:: Exercise objective ::
From the line with "Beranda (18, 54)" onward, reproduce each line of the entries exactly, ending at the last one, and add nothing.

:: Excerpted records ::
***
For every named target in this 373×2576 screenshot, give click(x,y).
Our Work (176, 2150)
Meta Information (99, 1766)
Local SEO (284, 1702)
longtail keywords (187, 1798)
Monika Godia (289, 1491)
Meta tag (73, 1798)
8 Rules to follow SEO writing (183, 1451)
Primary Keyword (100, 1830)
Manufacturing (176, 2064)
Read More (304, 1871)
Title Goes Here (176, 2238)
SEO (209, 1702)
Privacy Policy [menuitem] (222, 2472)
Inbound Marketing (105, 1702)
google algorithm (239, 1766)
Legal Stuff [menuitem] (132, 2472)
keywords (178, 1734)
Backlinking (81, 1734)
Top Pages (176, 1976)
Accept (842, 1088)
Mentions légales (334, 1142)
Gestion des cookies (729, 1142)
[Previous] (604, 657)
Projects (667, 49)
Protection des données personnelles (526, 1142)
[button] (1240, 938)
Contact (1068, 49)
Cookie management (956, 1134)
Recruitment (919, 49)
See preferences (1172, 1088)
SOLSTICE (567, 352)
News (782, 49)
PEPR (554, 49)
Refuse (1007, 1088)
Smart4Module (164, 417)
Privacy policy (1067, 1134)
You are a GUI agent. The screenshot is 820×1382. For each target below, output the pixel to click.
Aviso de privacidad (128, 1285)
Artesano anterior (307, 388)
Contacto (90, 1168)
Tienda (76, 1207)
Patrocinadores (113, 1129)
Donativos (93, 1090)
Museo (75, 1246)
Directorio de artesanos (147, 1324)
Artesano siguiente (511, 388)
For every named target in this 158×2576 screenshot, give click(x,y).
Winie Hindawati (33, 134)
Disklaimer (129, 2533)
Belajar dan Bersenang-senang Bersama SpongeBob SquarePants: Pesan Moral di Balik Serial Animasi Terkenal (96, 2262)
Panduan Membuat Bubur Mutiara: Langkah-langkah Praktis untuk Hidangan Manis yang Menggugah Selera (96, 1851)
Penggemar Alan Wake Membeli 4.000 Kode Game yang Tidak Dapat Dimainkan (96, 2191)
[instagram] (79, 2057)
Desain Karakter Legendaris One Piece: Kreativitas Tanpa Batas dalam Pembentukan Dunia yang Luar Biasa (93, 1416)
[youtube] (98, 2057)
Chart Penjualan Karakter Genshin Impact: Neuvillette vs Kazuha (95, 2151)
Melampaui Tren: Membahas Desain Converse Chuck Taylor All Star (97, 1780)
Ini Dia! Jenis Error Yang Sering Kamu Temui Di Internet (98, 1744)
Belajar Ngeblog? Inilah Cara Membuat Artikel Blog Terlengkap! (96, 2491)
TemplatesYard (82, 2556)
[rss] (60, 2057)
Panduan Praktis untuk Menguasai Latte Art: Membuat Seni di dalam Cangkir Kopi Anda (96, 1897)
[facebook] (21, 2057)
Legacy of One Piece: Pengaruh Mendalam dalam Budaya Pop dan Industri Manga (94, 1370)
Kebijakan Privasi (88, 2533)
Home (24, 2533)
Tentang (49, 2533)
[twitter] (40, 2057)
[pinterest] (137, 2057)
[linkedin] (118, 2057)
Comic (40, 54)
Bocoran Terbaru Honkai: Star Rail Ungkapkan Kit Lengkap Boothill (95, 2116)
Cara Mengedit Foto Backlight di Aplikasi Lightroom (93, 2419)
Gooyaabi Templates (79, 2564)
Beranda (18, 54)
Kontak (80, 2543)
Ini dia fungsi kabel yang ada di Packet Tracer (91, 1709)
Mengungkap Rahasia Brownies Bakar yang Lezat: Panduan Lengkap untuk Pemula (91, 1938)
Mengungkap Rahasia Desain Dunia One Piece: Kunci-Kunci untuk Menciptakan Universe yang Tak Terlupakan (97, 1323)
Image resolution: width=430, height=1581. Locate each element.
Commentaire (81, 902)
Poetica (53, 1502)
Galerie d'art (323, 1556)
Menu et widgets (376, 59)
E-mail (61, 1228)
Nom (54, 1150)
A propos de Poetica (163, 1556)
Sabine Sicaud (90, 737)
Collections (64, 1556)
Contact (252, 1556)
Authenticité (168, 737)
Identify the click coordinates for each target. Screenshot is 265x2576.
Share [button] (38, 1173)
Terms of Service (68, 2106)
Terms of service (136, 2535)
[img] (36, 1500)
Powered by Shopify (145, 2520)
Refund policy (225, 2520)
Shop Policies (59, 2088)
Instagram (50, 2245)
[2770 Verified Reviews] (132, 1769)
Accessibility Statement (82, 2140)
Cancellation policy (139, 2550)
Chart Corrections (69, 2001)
***
:: Task result ::
Beranda (18, 54)
Kontak (80, 2543)
Ini dia fungsi kabel yang ada di Packet Tracer (91, 1709)
Mengungkap Rahasia Brownies Bakar yang Lezat: Panduan Lengkap untuk Pemula (91, 1938)
Mengungkap Rahasia Desain Dunia One Piece: Kunci-Kunci untuk Menciptakan Universe yang Tak Terlupakan (97, 1323)
Image resolution: width=430, height=1581. Locate each element.
Commentaire (81, 902)
Poetica (53, 1502)
Galerie d'art (323, 1556)
Menu et widgets (376, 59)
E-mail (61, 1228)
Nom (54, 1150)
A propos de Poetica (163, 1556)
Sabine Sicaud (90, 737)
Collections (64, 1556)
Contact (252, 1556)
Authenticité (168, 737)
Identify the click coordinates for each target. Screenshot is 265x2576.
Share [button] (38, 1173)
Terms of Service (68, 2106)
Terms of service (136, 2535)
[img] (36, 1500)
Powered by Shopify (145, 2520)
Refund policy (225, 2520)
Shop Policies (59, 2088)
Instagram (50, 2245)
[2770 Verified Reviews] (132, 1769)
Accessibility Statement (82, 2140)
Cancellation policy (139, 2550)
Chart Corrections (69, 2001)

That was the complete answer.